■ ЗАДАНИЕ: Перепишите дословно все строки, начиная со строки, содержащей «The height and», и заканчивая строкой, содержащей «will [740, 774].», включая обе эти строки.

■ СТРОКИ НАБОРА ДАННЫХ:
┄┄┄┄┄┄┄┄┄┄

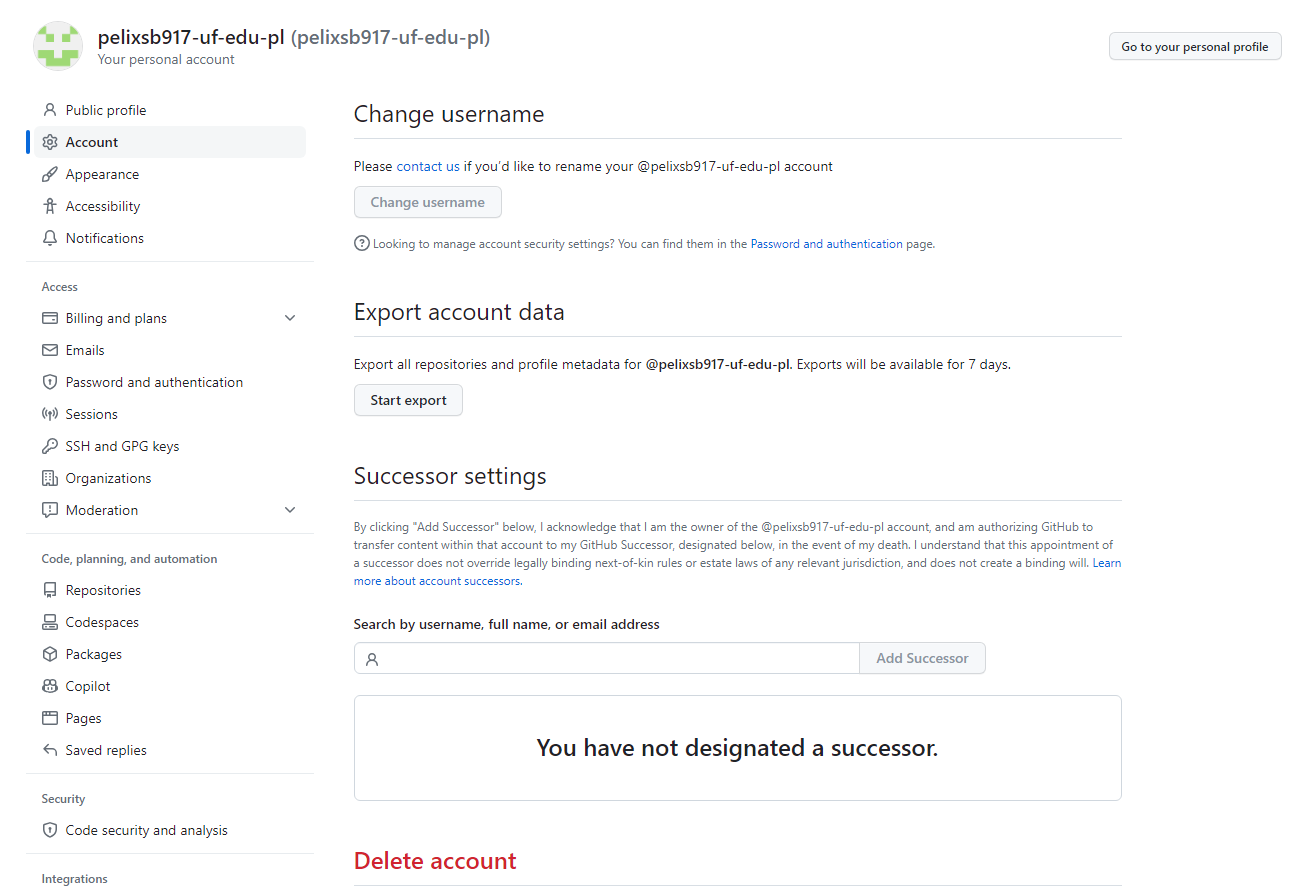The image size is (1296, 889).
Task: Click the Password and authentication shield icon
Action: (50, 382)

┄┄┄┄┄┄┄┄┄┄

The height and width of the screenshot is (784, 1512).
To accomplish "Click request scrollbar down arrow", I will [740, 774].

┄┄┄┄┄┄┄┄┄┄

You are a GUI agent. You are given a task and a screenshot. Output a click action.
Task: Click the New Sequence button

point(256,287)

┄┄┄┄┄┄┄┄┄┄

■ ПОЛНОЕ РЕШЕНИЕ:
The height and width of the screenshot is (784, 1512).
To accomplish "Click request scrollbar down arrow", I will [740, 774].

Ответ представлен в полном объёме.